A combination of vulnerability and threat dynamics in the last year have resulted in the following observations:

  • Threats are not being stopped by firewalls. Firewalls are set to open gateways for trusted applications, gateways which are exploited for attack purposes.
  • Organizations must make use of new applications to enable missions, and many of those bring these new attack vectors. Of particular note are new Web2.0 capabilities and social media applications.
  • Threats are not being stopped by anti-virus or anti-malware solutions. Those solutions are inherently reactive. They only act after an infection is detected and analyzed. Sophisticated threats disable or bypass those defenses.
  • Anti-virus and anti-malware signature files cannot keep up with the threat. Signature files must look for nearly 7 million different variants of malicious code in every sweep of a system.
  • Web gateways can only block what they are told to block. All are overly reliant on manual administration.
  • Deep Packet Inspection (DPI) holds great promise to help, but DPI solutions require management, configuration and maintenance (like every other security tool).
  • Criminal bot-nets have grown in size with millions of computers running malicious code under command of criminals who can use those networks for fraud, espionage and denial of service attacks.
  • Fraud from supply chain, customers, mission partners and others is increasingly hard to detect– till it is too late.
  • Malfeasance from within is growing in cost and impact.

Perhaps of even greater significance to the above is the malicious brain-power of adversaries in cyberspace. Criminals and organizations with malicious intent have made the determination that their own risk-reward equation warrants acceleration of attacks, a fact that their behavior exhibits.

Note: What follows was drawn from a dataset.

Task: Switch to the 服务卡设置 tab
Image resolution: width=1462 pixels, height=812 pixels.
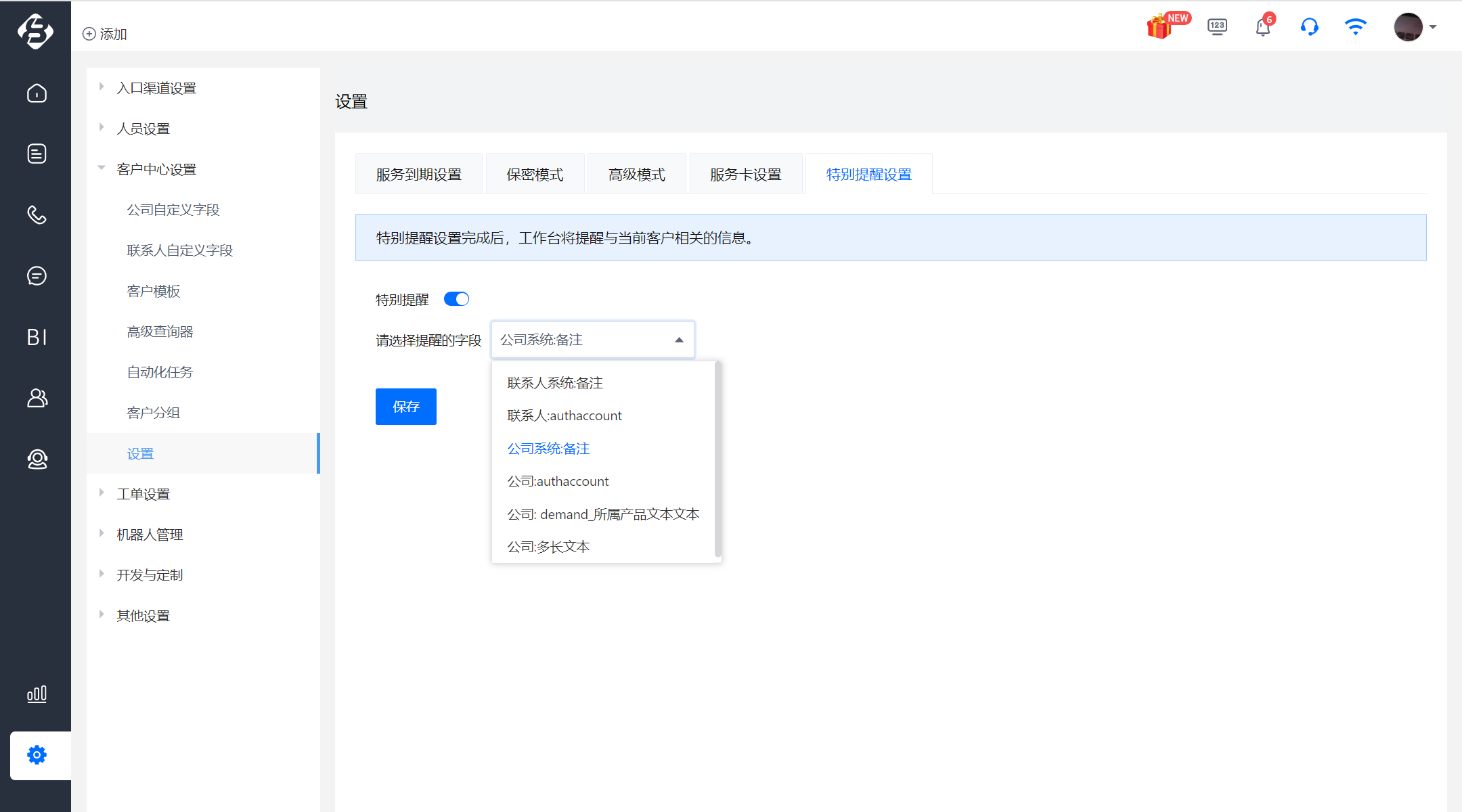Action: click(745, 175)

The Needs and Gaps because of these changes

Enterprise mission owners in and out of government continue to struggle to mitigate risks by reducing vulnerabilities, mitigating threats and reducing consequences of attack. Yet, the changes in all those areas are becoming increasingly hard to keep up with. New, continuous mission aware solutions are required. Elements of mission aware solutions include:

  • Continuous Awareness:
    • Ensuring mission success in this environment requires an ability to dynamically know/assess the risk and rapidly mitigate threats, vulnerabilities and consequences.
    • Situational awareness takes on new meaning in this face-paced cyber environment. Decision-makers cannot prevail in this environment without continuous knowledge of mission impact of risks, and continuous knowledge of the potential impact of remediation to risk.
    • Persistent security awareness
  • Highly automated capabilities that augment traditional staffing making analysts more effective (may include dashboards and other means of quickly reading and assessing key metrics as well as anomalies).
  • Systems which can provide attribution indicators and signal adversary intent
  • Systems that leverage deep packet inspection capabilities at market today
  • Systems that access non-traditional sources of potential intelligence (blogs, social media platforms, etc.) and trend topics and provide early warning of memes that are likely to “go viral”
  • Systems that can accurately gist non-traditional sources from native languages into English
  • Advanced comprehensive and easy to use collaborative capabilities, especially those that integrate into commonly used productivity software
  • Knowledge discovery vice knowledge search in IT datasets
  • Cross domain multi-level intelligence and information sharing, both interactively between analysts and operators, as well as automatically for content classified at a level below a given system’s classification level
  • Automation of enterprises to visualize and report by the Consensus Audit Guidelines
  • Deeper integration into existing legacy systems of the enterprise (the age of the “forklift upgrade” are over).

Concluding Thoughts:
There is a great deal of continuity from the cyber missions of old to the cyber missions of today and tomorrow. But there is also change. Measurements of Cyber-risk (Cyber-risk = Vulnerability x Consequence x Threat) must be made in much more dynamic ways, with increased emphasis on both the consequence of attack and consequence of defensive actions.